The reason, in both cases, is the same: They “Fundamental” you to death for 90 minutes each and every time you step on the field with them.


Want three points? You’d better execute. Because if you blow an offside trap, you’re giving up a goal. Fail to account for a run? You’d better hope your keeper stands on his head to come up with a great save.


And never, ever turn the ball over deep in midfield.


The way the two teams go about putting their opponents on the rack is vaguely different. RSL’s 4-4-2 (or 4-3-1-2, if you want to get fancy with the whiteboard semantics) is designed around their ability to be flexible going forward and to stay all on one page when defending.


Play high, and they’ll beat you over the top. Defend deep against their speed, and they will make a concerted effort to play small-ball through the midfield (see last year’s MLS Cup final). The moment a defender or d-mid steps up a bit too far, whichever RSL midfielder is in position to capitalize—usually Javier Morales—slips inside and receives a diagonal ball.


Now he has time and space.


At that point the playmaker has the choice of crossing, shooting, putting in a diagonal through-ball of his own, or attempting to draw a foul. The ability to decide which of the above is the best bet, and do so quickly, is what has made Morales a perpetual MVP candidate and one of the best players in the league.


There’s also the collective ethos of “never let the perfect be the enemy of the good” when RSL go into the attack. Sure, a 25-yard bomb isn’t the best look at goal you can possibly get. But it’s not bad, and you never know. Take a shot when it’s offered, then get to work creating the next one.


Dallas, unquestionably 2010’s surprise team, do a lot of the same things as RSL. They attack you with small-ball relentlessly. They’re not afraid to go over-the-top. They act as a unit in defense.


But where the teams differ is how they progress into the final third. FCD stay wide and force you to defend the entire pitch, operating from the outside, in.


The tactical purpose of this is to draw defenders away from David Ferreira, FCD’s own MVP candidate. Dallas want to give him as much time and space as possible. The primary objective of any FCD opponent is to deny exactly that.

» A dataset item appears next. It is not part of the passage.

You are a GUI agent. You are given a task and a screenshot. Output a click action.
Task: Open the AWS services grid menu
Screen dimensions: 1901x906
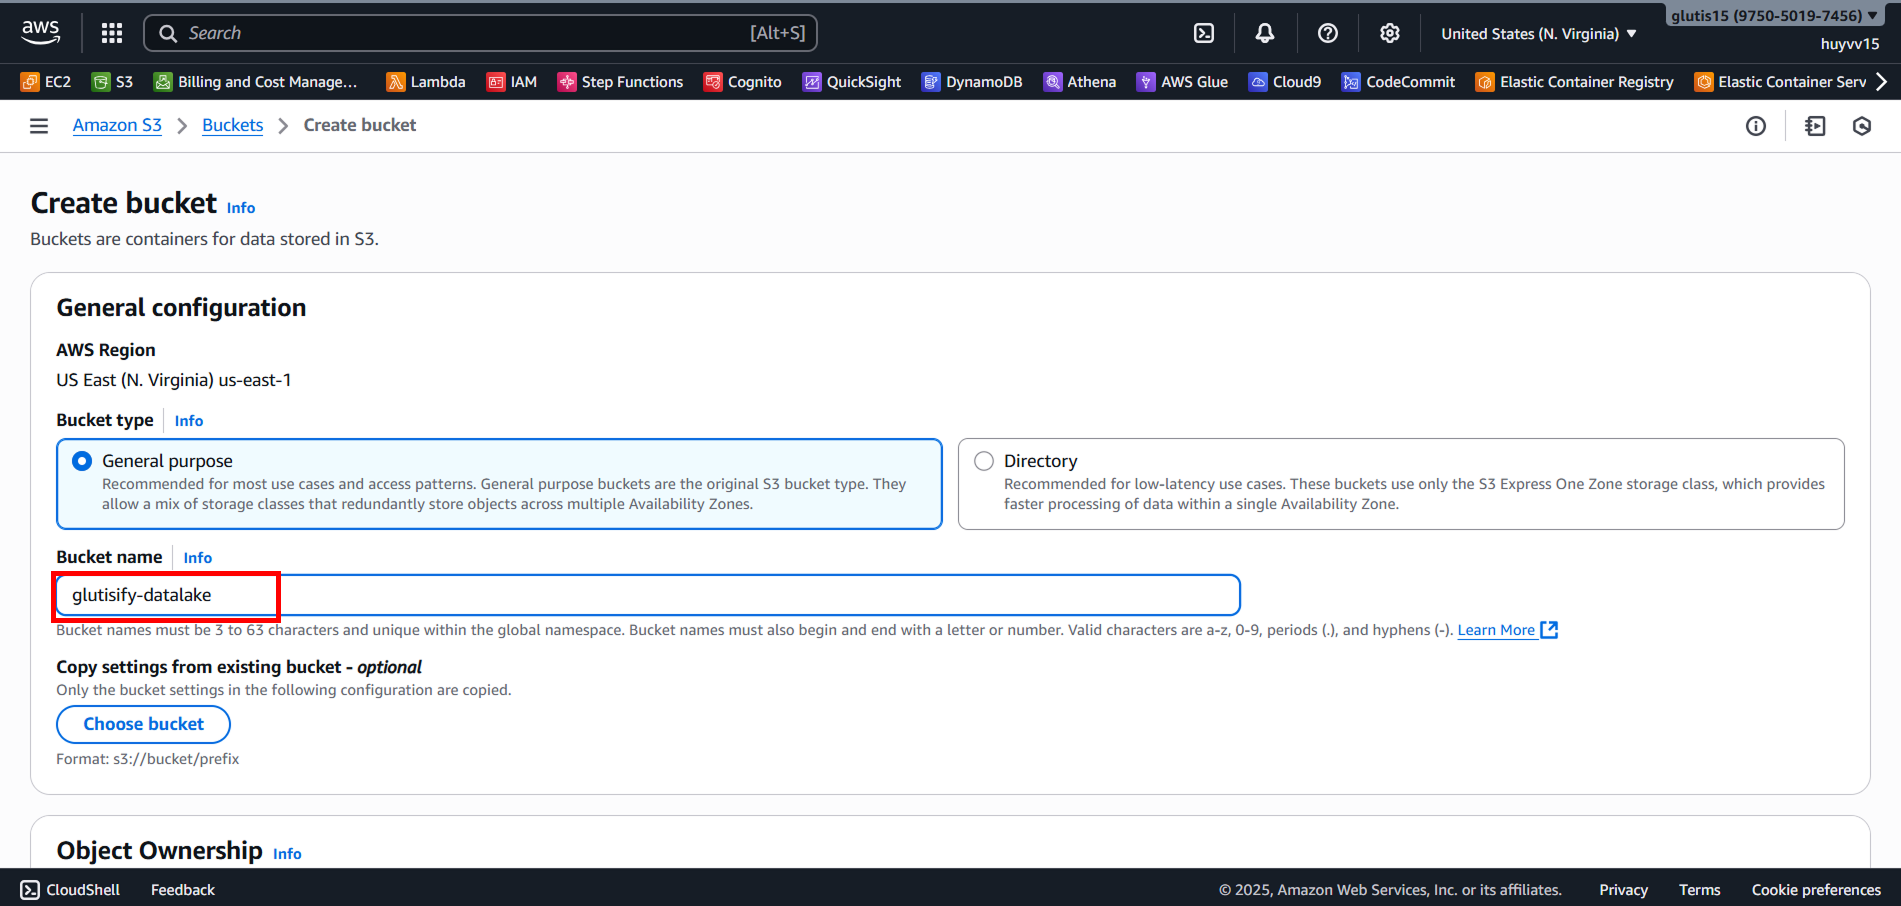click(112, 33)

The Colombian #10 plays higher up the pitch than Morales does for RSL, just under a lone striker in a 4-1-3-1-1, which forces either the opposing d-mid to drop deeper (disrupting possession and counter-attack opportunities) or one of the center-backs to step up.


The second option is particularly dangerous, since in Jeff Cunningham, Brek Shea, Marvin Chavez, Milton Rodriguez and Atiba Harris, Dallas always have three athletes on the field that can get behind the defense in a flash, and usually from an unexpected angle. Their speed and ability to work in concert with each other—the Fundamentals Torture-Chamber again—means opposing defenses have less time to make the correct decision on any given attack.


Ferreira, with 13 assists on the year, is obviously adept at making those brief hesitations count.


How RSL attempt to minimize Ferreira should be where the game is decided on one end. Whether Dallas manage to deny Morales opportunities to slip the gap between d-mid Jackson Goncalves and their central defense will be the story on the other.


In both cases it’ll be a battle of, and for, time and space. Soccer stripped down to the fundamentals.